24 May Pollinators in the Garden: Bees, Birds & Butterflies
I just finished teaching a weekend class on pollinators and gardening at the Folk School. My class was a great group of folks. We learned about seeding starting and growing native milkweeds for monarch eggs and caterpillars, planting flowers, native shrubs and trees for bees, butterflies, and hummingbirds, the challenges of neonicotinoids and herbicides. The weekend exhibited beautiful May weather! Enjoy our photo album:
John Clarke in the Folk School bee yard, showing the class the old bee hives, plus two brand new Russian bee colonies installed from the Beekeeping Class three weeks ago with Virginia Webb. Russian bees seem to be more varrora mite resistant than our beloved Italian honey bees.

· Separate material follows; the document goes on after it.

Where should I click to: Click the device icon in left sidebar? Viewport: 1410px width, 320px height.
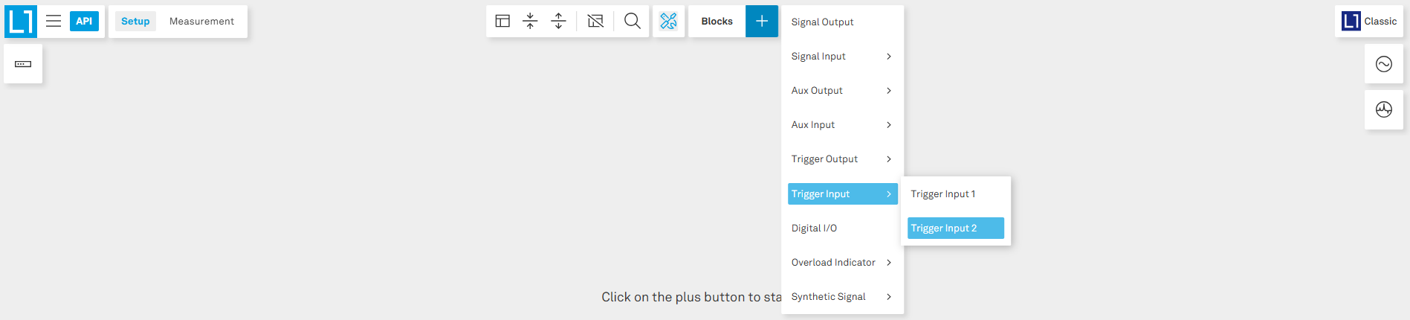pos(23,64)
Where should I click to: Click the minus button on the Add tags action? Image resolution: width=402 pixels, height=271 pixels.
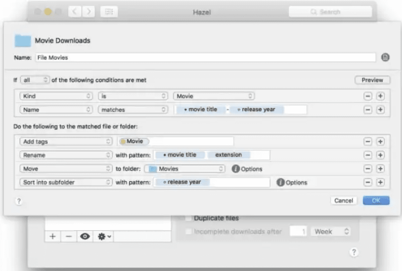(x=368, y=142)
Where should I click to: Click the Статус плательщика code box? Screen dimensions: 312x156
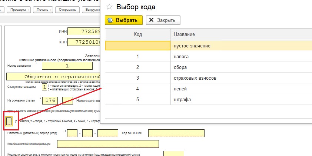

The class at work on Pollinator Row, planting milkweed and dividing irises. We also dug up some lemon balm divisions. TIP: If you want to plant milkweed in your garden, don’t buy tropical milkweed, Asclepius curassavica.The University of Georgia is researching the non-native variety to see if the tropical variety is harmful to our mountain monarchs… it’s a hot debate right not, so best to stay away from that variety until we know it is safe.
No bees, no cherries. Mason bees and other native bees are super important pollinators.
Wildflower edges matter greatly to pollinators. Leaving unmowed areas for pollinator habitat and nectar plants helps the food chain of wildlife.
Day is done. Wild sumac are great pollinators and the fruit brews into a delicious pink lemonade type drink with a little honey from the bees and water.